CIT 594 Assignment 4: Parser
Spring 2004, David Matuszek

Purposes:

General Idea:

In this assignment you will continue to build on the previous assignments. Since there will be some changes in each of the preceding classes, you should make copies of your earlier work, rather than modify it directly.

You will need the Token, Tokenizer, BinaryTree, LogoParseException, and Recognizer classes, and their corresponding JUnit test classes. You will not need the ArithmeticExpression class.

Your assignment is to write a parser for programs in that language. A parser is a program that, given a stream of tokens, creates a tree that represents the structure of the program represented by that stream of tokens. Such a tree is called a parse tree. In this assignment we will use binary trees, rather than general trees, to represent the program. The meaning of the program, if any, is outside the scope of this assignment.

Changes to the Tokenizer:

Add a new type of token, the "keyword." A keyword is any of the words defined in the grammar--if, red, etc.

Add a new constant, public static final int KEYWORD, to the Token class, and use it in the Tokenizer class.

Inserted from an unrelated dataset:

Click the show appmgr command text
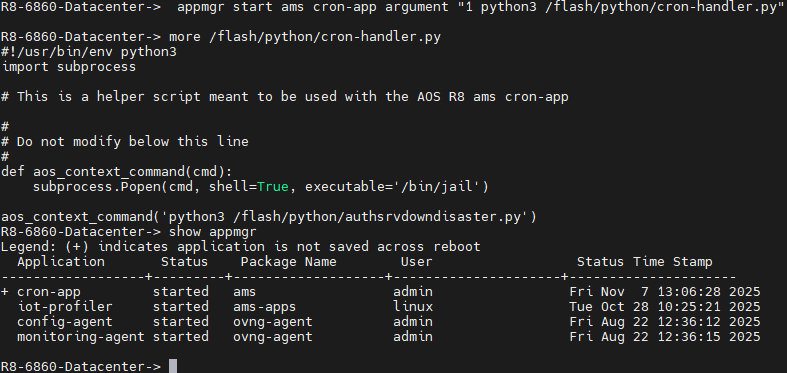Viewport: 787px width, 373px height. pyautogui.click(x=213, y=232)
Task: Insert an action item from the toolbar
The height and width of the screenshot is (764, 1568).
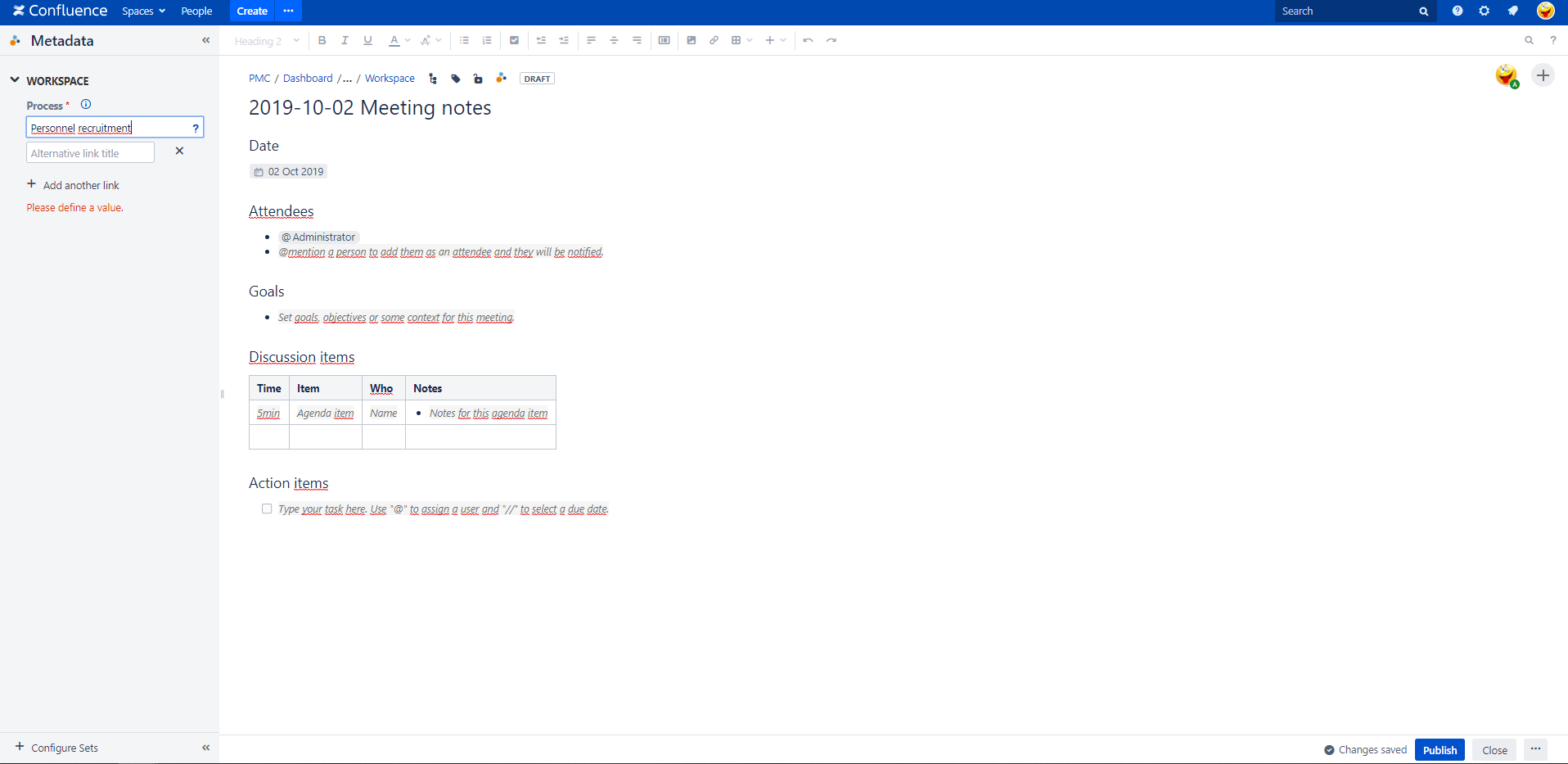Action: 515,40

To implement this, define a Set (see java.util), and fill it with the keywords from the Recognizer assignment. (The best way to do this is to create a String array with the keywords as its initial values--you can do this in one statement, if you understand array initialization--and then create a Set from the array.) Each time your Tokenizer finds a NAME, check to see whether it is a member of the Set of keywords, and if so, return it as a KEYWORD rather than as a NAME.

Your Tokenizer should have the pushBack(Token) method as used in the Recognizer assignment.

Be sure to add JUnit tests for all your changes to the Tokenizer.

The Parser class:

First, make a copy of your Recognizer class, and change its name to Parser. (You can do this easily with Eclipse's "Rename" refactoring.) You will be transforming this class from a recognizer, which simply returns true or false, into a parser, which creates a (binary) tree corresponding to its input. We will use this parse tree in a later, final assignment.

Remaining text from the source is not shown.